Les enseignants de sciences politiques de toutes les universités de Pologne (Cracovie, Wrocław, Varsovie, Zielona Góra, Toruń, Opole) font donc circuler une pétition dans tout le pays.

La Pétition se situe d’abord au niveau du Droit constitutionnel. En Pologne, les élections présidentielles sont l’un des actes politiques et civiques les plus importants. Il est donc absolument nécessaire, disent les rédacteurs du document, que le scrutin soit universel, égal, direct et secret. Mais il ne répond à aucune de ces quatre exigences. Il ne serait pas universel, car certaines catégories de citoyens ne pourront voter : notamment les Polonais qui séjournent actuellement ailleurs que sur leur lieu de résidence et les citoyens qui habitent à l’étranger.
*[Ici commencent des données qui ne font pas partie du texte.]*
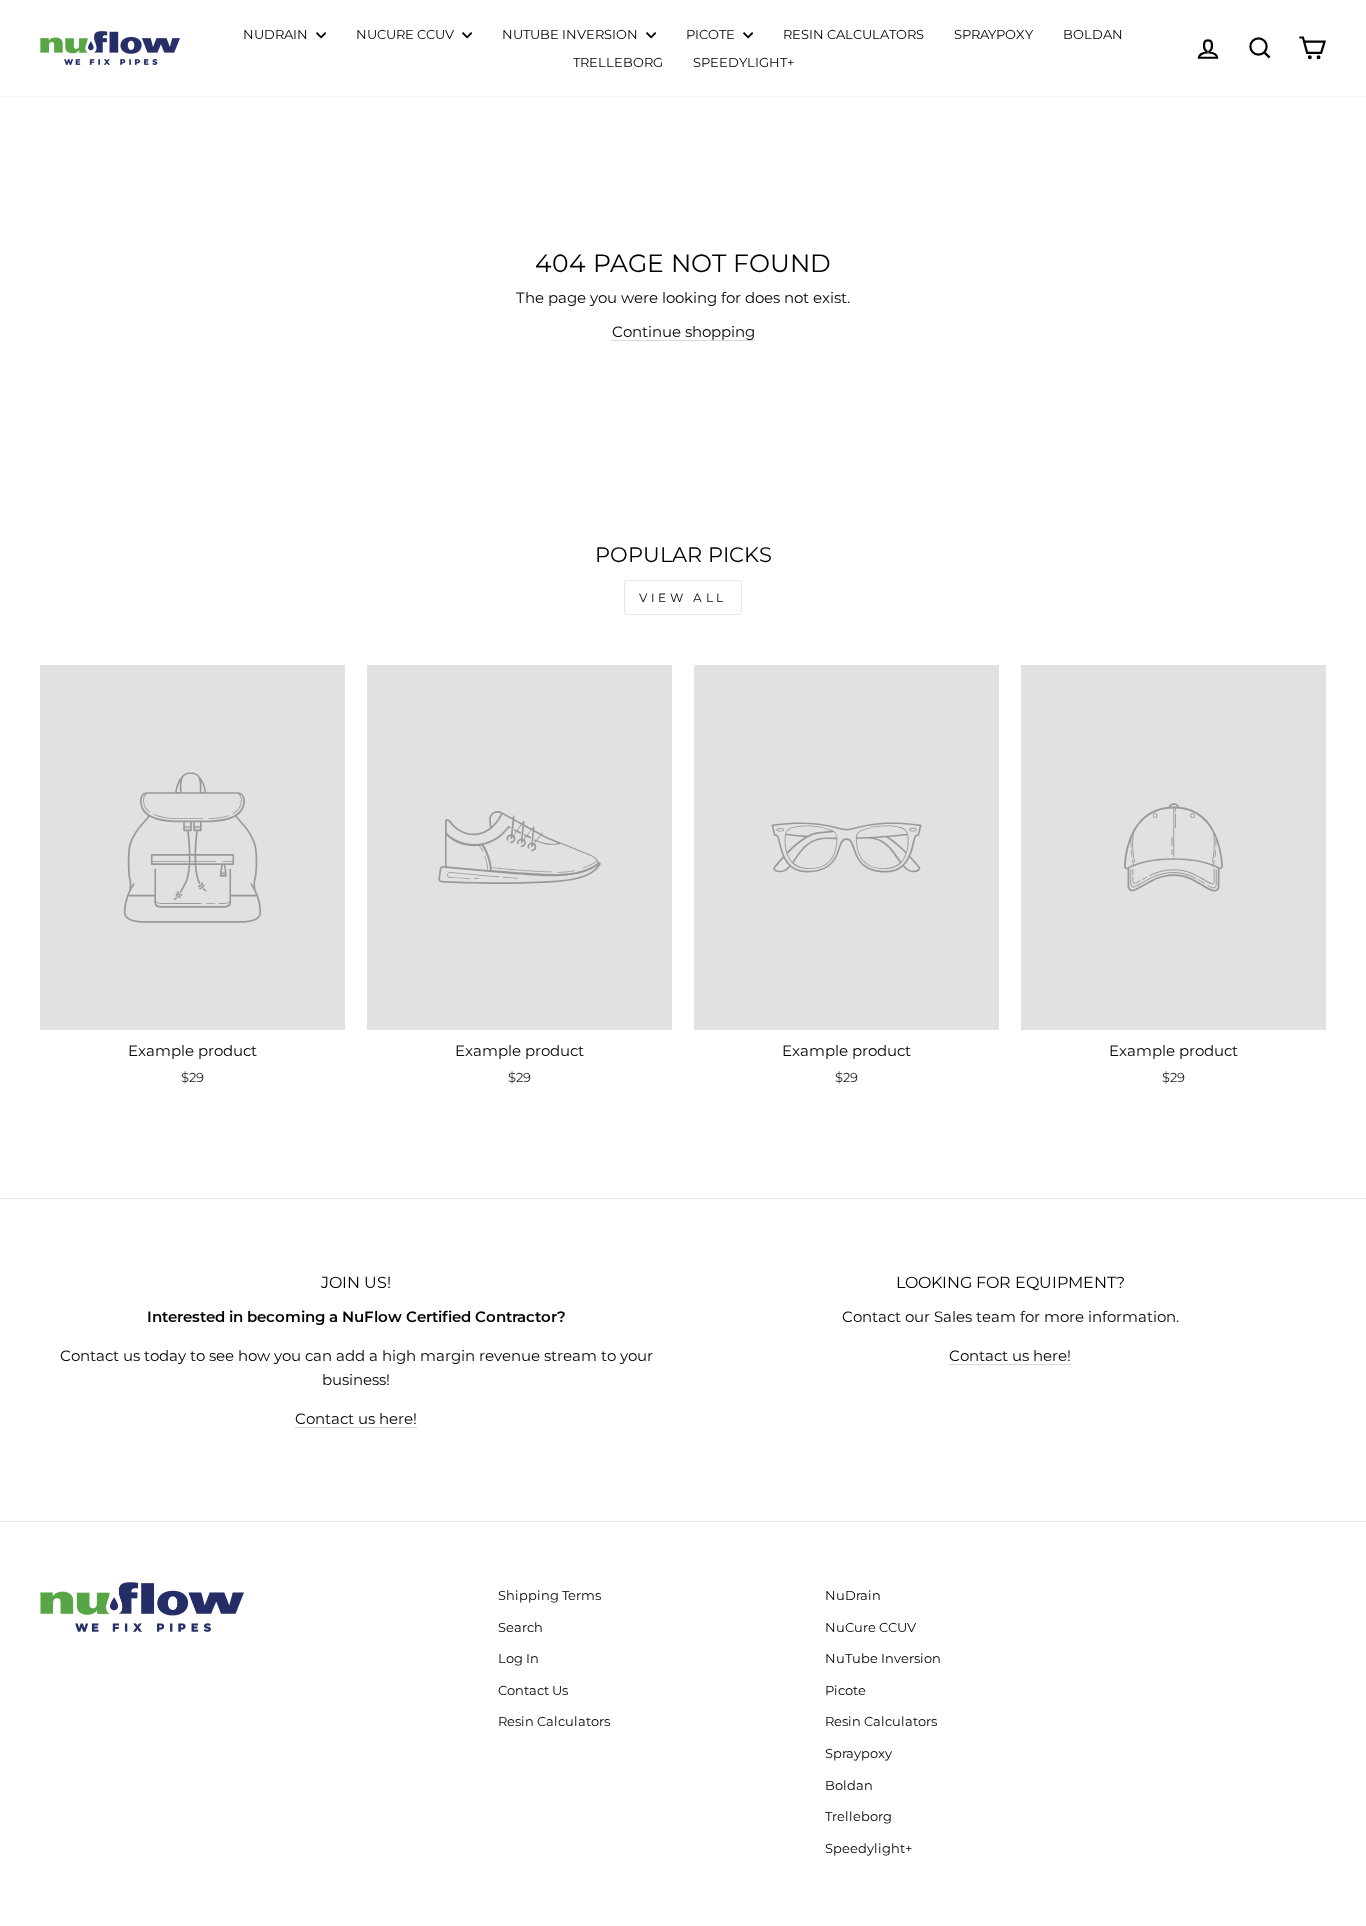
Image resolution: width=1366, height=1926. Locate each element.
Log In (518, 1658)
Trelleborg (618, 62)
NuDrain (277, 34)
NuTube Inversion (571, 34)
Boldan (1093, 34)
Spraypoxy (993, 34)
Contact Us (533, 1690)
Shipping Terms (549, 1595)
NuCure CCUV (406, 34)
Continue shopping (683, 331)
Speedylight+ (743, 62)
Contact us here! (356, 1418)
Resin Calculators (853, 34)
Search (520, 1627)
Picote (712, 34)
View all (683, 597)
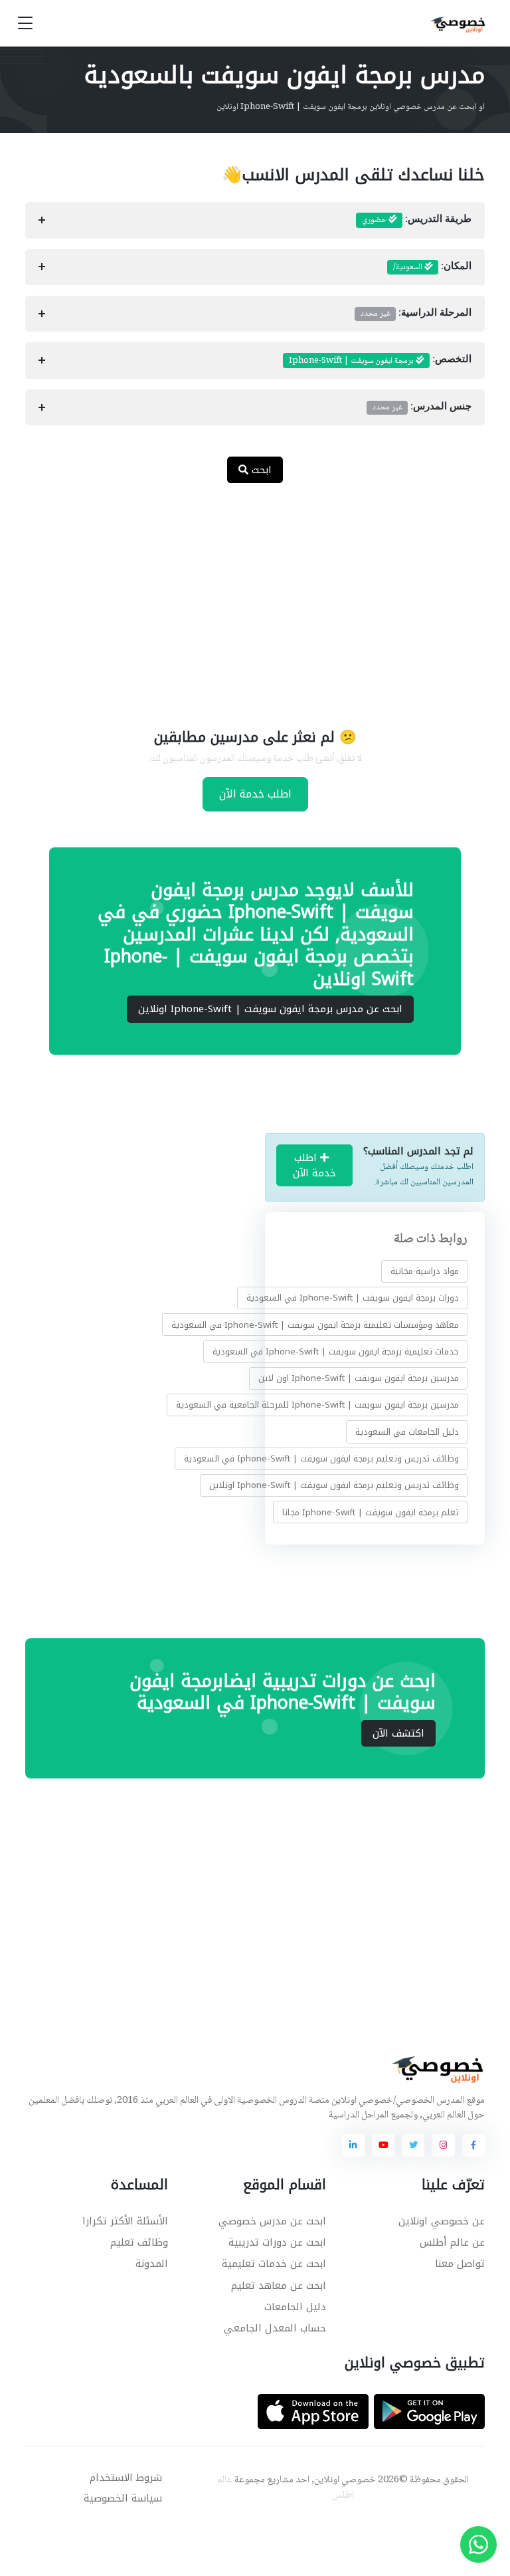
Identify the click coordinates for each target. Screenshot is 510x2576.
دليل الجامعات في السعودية (407, 1432)
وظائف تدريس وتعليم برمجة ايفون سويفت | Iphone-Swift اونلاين (334, 1485)
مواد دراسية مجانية (424, 1271)
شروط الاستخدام (126, 2477)
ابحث (260, 470)
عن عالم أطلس (452, 2242)
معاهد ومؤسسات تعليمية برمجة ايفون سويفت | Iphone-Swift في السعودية (315, 1325)
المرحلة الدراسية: (416, 313)
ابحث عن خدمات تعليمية (274, 2263)
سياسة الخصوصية (123, 2498)
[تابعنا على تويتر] (413, 2145)
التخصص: (380, 361)
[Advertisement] (245, 597)
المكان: (432, 267)
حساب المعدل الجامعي (275, 2328)
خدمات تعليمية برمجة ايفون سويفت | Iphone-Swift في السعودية (335, 1351)
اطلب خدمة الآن (255, 794)
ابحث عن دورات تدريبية (277, 2242)
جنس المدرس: (422, 407)
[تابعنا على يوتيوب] (383, 2145)
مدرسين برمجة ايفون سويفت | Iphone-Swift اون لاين (358, 1378)
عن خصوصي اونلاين (441, 2221)
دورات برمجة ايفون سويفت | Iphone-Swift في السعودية (352, 1297)
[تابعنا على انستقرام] (443, 2145)
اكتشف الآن (398, 1733)
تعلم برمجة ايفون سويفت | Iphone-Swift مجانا (370, 1512)
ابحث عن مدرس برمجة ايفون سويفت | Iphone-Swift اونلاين (270, 1009)
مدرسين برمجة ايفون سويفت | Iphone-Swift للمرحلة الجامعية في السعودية (317, 1404)
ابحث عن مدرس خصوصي (272, 2221)
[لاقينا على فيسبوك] (473, 2145)
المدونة (151, 2263)
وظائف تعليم (139, 2242)
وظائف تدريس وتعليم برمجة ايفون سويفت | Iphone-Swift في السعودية (321, 1458)
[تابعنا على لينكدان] (353, 2145)
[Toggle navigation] (25, 24)
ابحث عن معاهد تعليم (278, 2285)
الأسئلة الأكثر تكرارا (125, 2221)
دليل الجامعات (295, 2307)
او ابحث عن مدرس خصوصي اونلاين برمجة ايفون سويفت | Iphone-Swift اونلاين (350, 107)
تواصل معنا (460, 2263)
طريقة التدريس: (416, 220)
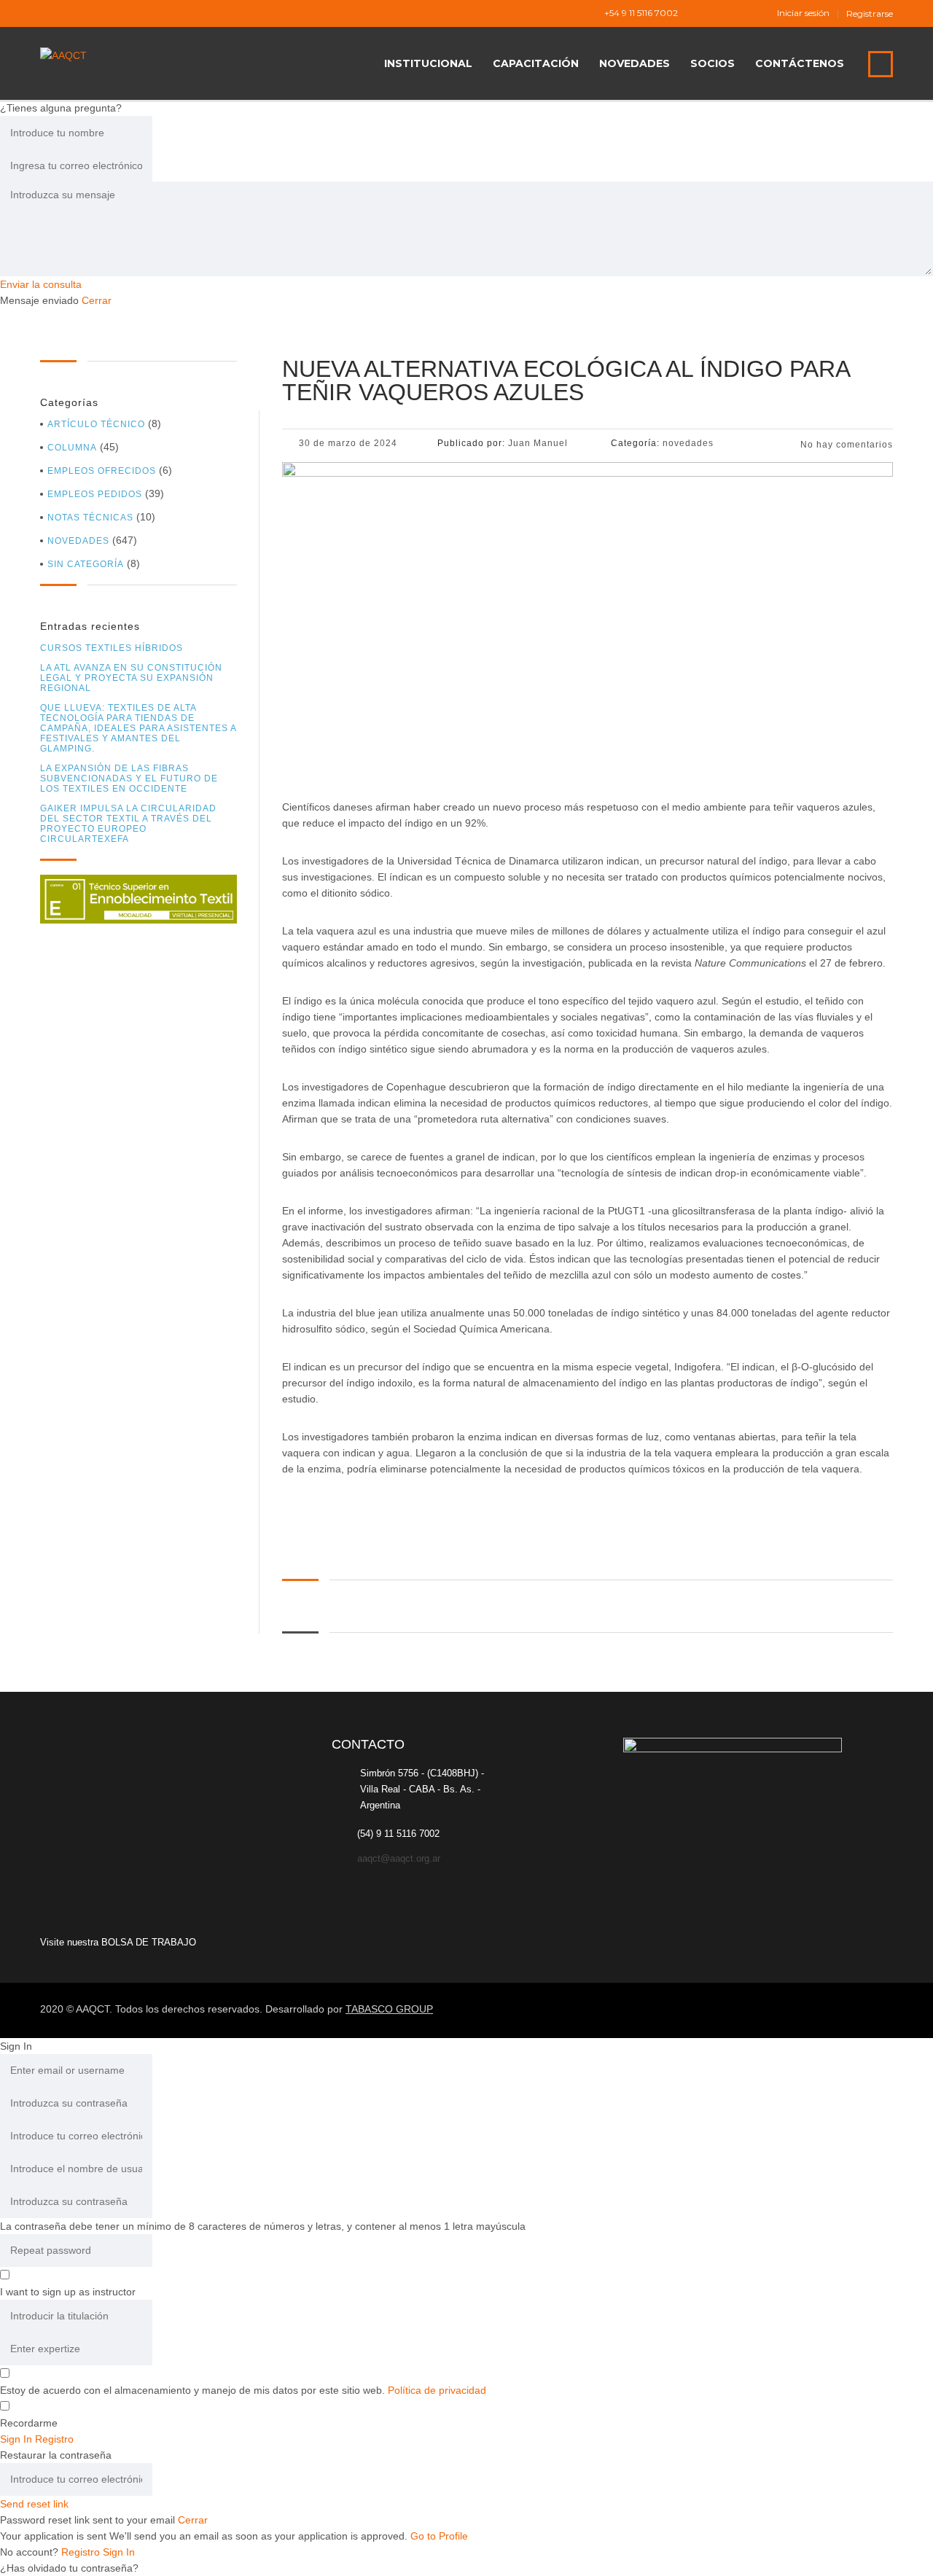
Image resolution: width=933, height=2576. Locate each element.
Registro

Bien évidemment, le scrutin ne serait pas non plus égal, puisque les conditions de présentation et d’explication de leur programme par les candidats et les partis en présence sont très… variées, et très inégales : les membres du gouvernement paraissent sans cesse sur les écrans de télévision, et bien évidemment surtout sur la chaîne du pouvoir, dont les informations sont très tendancieuses (quelque chose comme la télé gaulliste des années 1960 en France, en un peu pire…). S’ajoute à cela le fait que l’interdiction de tenir des réunions publiques, due à la pandémie, ne fait que creuser encore le hiatus entre la propagande du pouvoir et les possibilités réelles de présentation des autres programmes.

Enfin, cette élection ne serait ni directe, ni secrète : en effet, le chemin est long, mon ami, très long, dans ces conditions d’envoi postal, entre le remplissage du bulletin électoral et le comptage du vote… et donc l’attribution adéquate du vote au candidat. Pour les mêmes raisons, le caractère secret du vote ne serait nullement garanti : il est facile, si on le veut (et le parti PiS à cet égard ne rassure nullement les partisans de l’opposition, notamment) de vérifier qui a voté pour qui…

Ainsi donc, pour les signataires de cette Pétition, il faut reporter ces élections. Le vainqueur n’aurait pas la légitimité requise, puisque ces élections ne sont pas pleinement conformes au droit et à la Constitution polonaise. Ces élections doivent donc être reportées. Elles le peuvent selon la Constitution, conformément à l’ Article 228, en faisant appel à la notion prévue de report dû à une catastrophe naturelle ; elles pourront ainsi être organisées dans quelques mois, par exemple, et acquérir ainsi une légitimité qu’elle n’aurait pas actuellement. Les rédacteurs insistent sur l’exercice nécessaire du droit de vote, notamment par leurs étudiants ; et les élections pourraient voir lieu dans un avenir tout proche, s’il le faut – même après une campagne électorale brève, mais organisée de manière adéquate et juste.

Les professeurs rédacteurs et signataires n’aimeraient pas, écrivent-ils, avoir à enseigner un jour « que le mois de Mai 2020 aura été l’un des mois les plus sombres de l’histoire politique de la Pologne »… Mais il faut faire vite, maintenant.